━━━━━ Exercise material ━━━━━
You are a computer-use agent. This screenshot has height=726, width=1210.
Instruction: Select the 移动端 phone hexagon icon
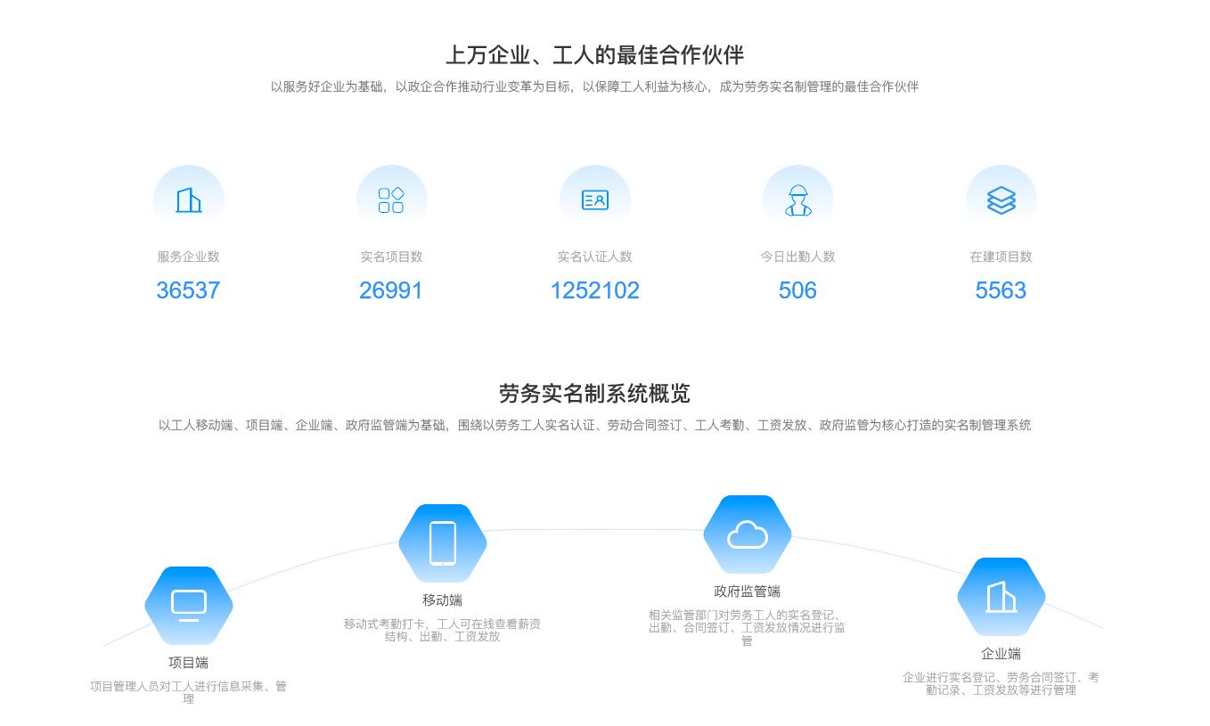coord(443,542)
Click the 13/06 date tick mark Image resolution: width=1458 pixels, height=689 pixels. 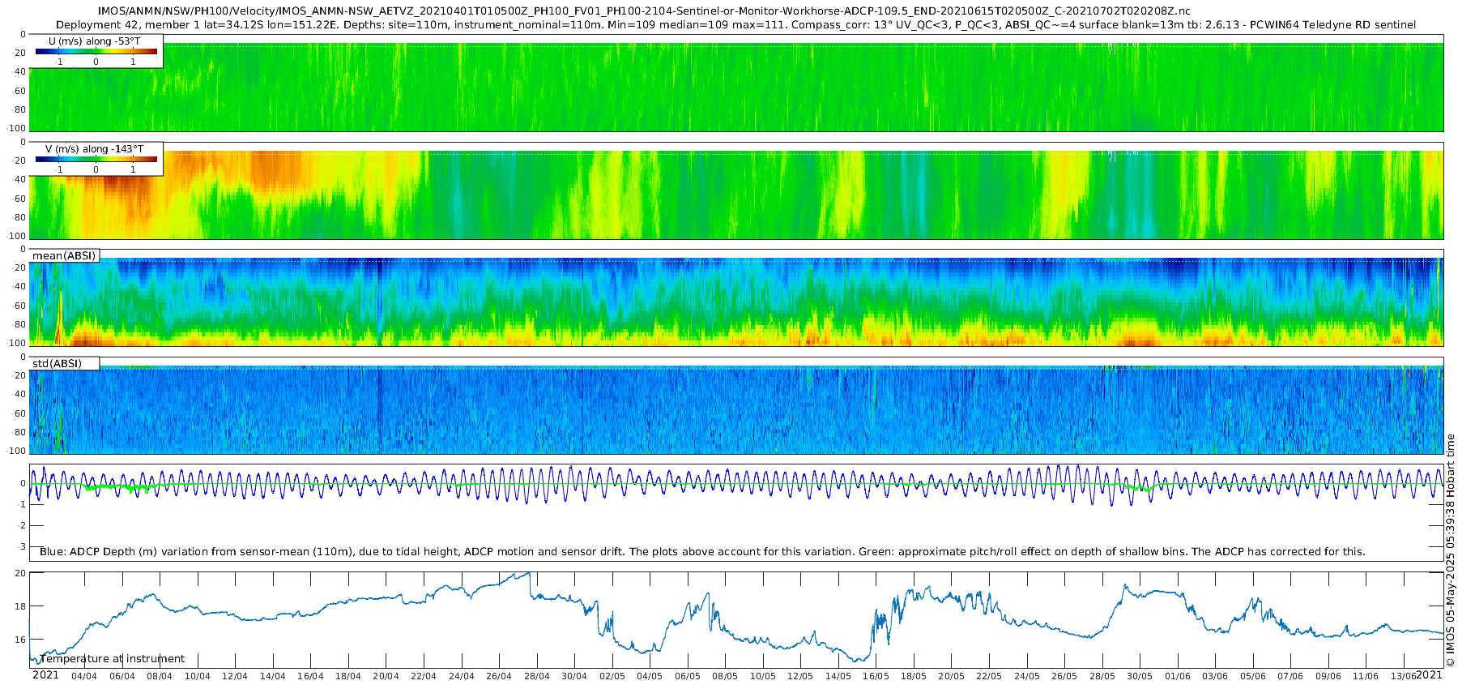click(1403, 676)
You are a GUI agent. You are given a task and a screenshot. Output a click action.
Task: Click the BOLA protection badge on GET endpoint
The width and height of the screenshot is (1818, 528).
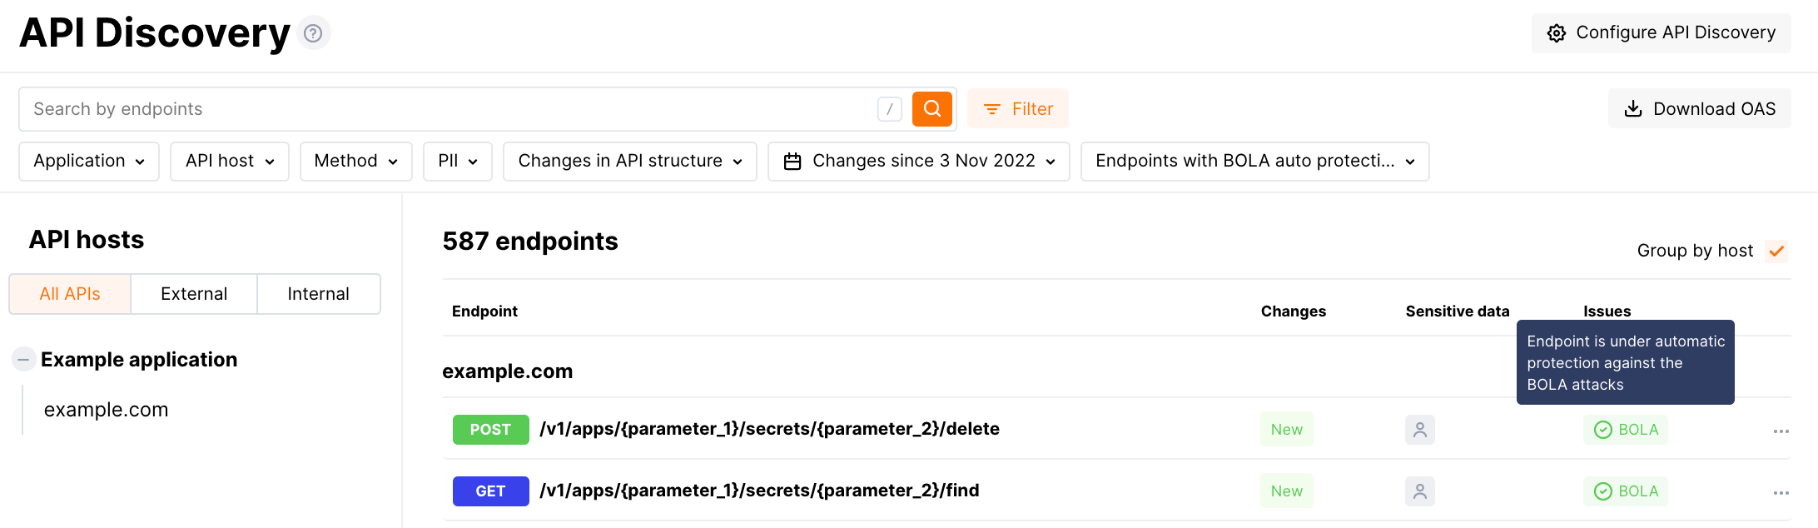(x=1626, y=491)
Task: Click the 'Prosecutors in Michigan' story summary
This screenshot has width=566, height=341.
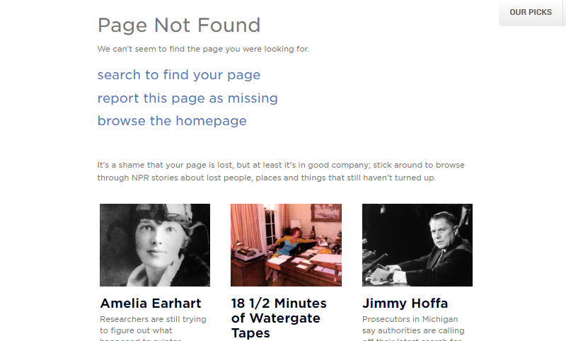Action: 413,328
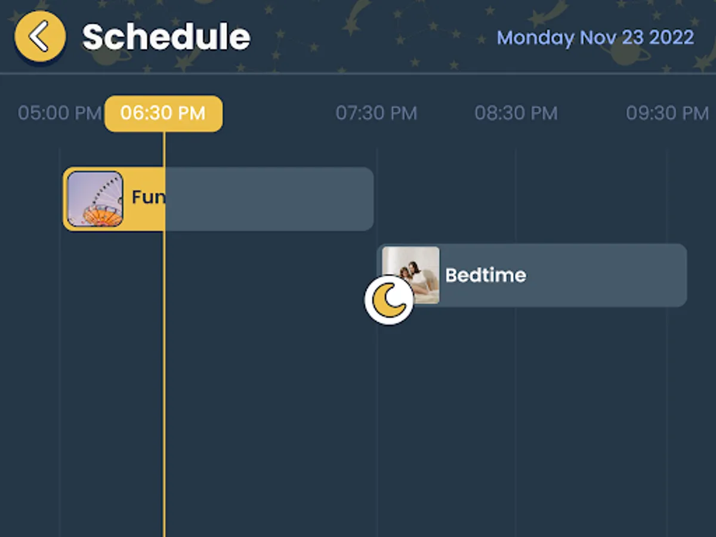
Task: Click the gray remaining portion of Fun block
Action: 269,199
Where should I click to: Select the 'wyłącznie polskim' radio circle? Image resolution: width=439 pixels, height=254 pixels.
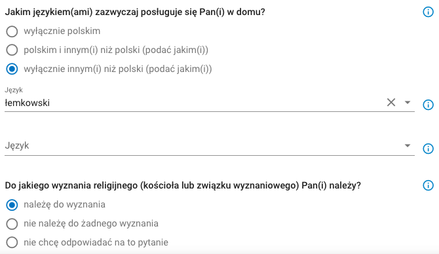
━━━━━
▸ **Directions for this task**: Present everything in the listing from the line containing "Task: Click the 'Prosecutors" down to the end of the listing as a Markdown table with the columns Row and Line, skipping blank lines. Leave the pictures out.

▸ **Exercise solution**:
| Row | Line |
|---|---|
| 1 | Task: Click the 'Prosecutors in Michigan' story summary |
| 2 | This screenshot has width=566, height=341. |
| 3 | Action: 413,328 |
| 4 | Task: Click the gray remaining portion of Fun block |
| 5 | Action: 269,199 |
| 6 | Where should I click to: Select the 'wyłącznie polskim' radio circle? Image resolution: width=439 pixels, height=254 pixels. |